The first-ever Hawes design to be built was this quirky little house in Bognor Regis on the south coast of England.  It was built in 1898, as a holiday house for himself and his two older brothers.  Hawes wanted ocean views but the house is one street back from the waterfront, so he stacked the three bedrooms up on top of each other above a small entry hall, with a flat terrace on the top.  A kitchen and living room are provided by the adjoining structure at the rear.  It was quite radical for its time and caused a good deal of interest in the architectural world, and the Bognor Regis community.
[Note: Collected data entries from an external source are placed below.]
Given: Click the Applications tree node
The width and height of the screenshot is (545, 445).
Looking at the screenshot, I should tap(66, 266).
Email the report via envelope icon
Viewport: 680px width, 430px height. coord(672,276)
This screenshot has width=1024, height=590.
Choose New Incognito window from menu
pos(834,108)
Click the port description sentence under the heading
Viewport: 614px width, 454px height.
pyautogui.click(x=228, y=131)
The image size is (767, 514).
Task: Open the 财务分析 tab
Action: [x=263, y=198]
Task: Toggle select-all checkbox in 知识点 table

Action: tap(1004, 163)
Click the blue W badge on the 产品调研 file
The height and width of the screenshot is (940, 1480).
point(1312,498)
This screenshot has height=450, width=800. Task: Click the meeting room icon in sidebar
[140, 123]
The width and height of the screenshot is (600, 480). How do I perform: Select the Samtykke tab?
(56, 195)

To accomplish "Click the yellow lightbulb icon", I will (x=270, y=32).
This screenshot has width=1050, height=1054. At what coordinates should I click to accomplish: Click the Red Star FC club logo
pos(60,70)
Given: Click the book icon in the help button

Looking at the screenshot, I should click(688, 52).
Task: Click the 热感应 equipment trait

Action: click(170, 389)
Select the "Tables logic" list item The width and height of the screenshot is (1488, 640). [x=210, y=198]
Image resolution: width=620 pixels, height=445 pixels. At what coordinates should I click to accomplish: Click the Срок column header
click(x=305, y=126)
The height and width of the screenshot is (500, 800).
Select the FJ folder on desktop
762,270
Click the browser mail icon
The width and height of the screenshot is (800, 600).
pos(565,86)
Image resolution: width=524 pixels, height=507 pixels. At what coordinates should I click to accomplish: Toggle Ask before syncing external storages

His first church commission was this one: St Christopher's in Gunnerton, a tiny village in Northumberland, near the Scottish border.  It was based on a model of a an "ideal" church which he had made and exhibited at an exhibition by the Royal Academy in 1898, and which attracted considerable favourable comment from other architects. Hawes himself always considered it one of the best things he ever did.


During his first visit to to The Bahamas in 1909-10 as an Anglican, Hawes repaired and renovated many buildings that had been devastated by a huge hurricane in 1908.  This one, St Paul's, is on Long Island and was for a time known as "The Pearl of The Bahamas".  It was one of his first attempts at making a hurricane-proof building, with its massive concrete roof over the sanctuary section.


Hawes was enticed to move to Western Australia in 1915 by the then bishop of Geraldton, William Kelly.  The chance to design a cathedral for the town of Geraldton was the main attraction, and the magnificent Cathedral of St Francis Xavier is the result.  It had a very long gestation, taking almost the entire length of his stay in Western Australia to be completed.


Hawes was the parish priest in Mullewa for several years in the late 1920s and early 1930s.  During that time he designed and built the Church of Our Lady of Mt Carmel, a very personal project.  It was built almost entirely by his own physical labour, and he also added a priest house adjoining it for his own place of residence.  It is strongly influenced by the Church of St Trophime at Arles in France.


Hawes designed very few private residences anywhere, but this one, at Melangata Station north of Yalgoo, was built quite early in his stay in Western Australia. It is very unusual for an Australian homestead, with its arched entrances, a castellated tower on the north-east corner, and even its own tiny chapel inside.


Hawes' second stay in The Bahamas lasted from 1939 until his death in 1956.  He acquired land on Cat Island almost immediately after returning there, and built this remarkable hermitage to be his home.  It was built almost entirely with his own hands, and the chapel in the centre was given priority.  He celebrated his first mass in it in May 1940.  After he died, his body was interred in a sealed chamber in the cave beneath the hilltop, the entrance to which can be seen at lower right.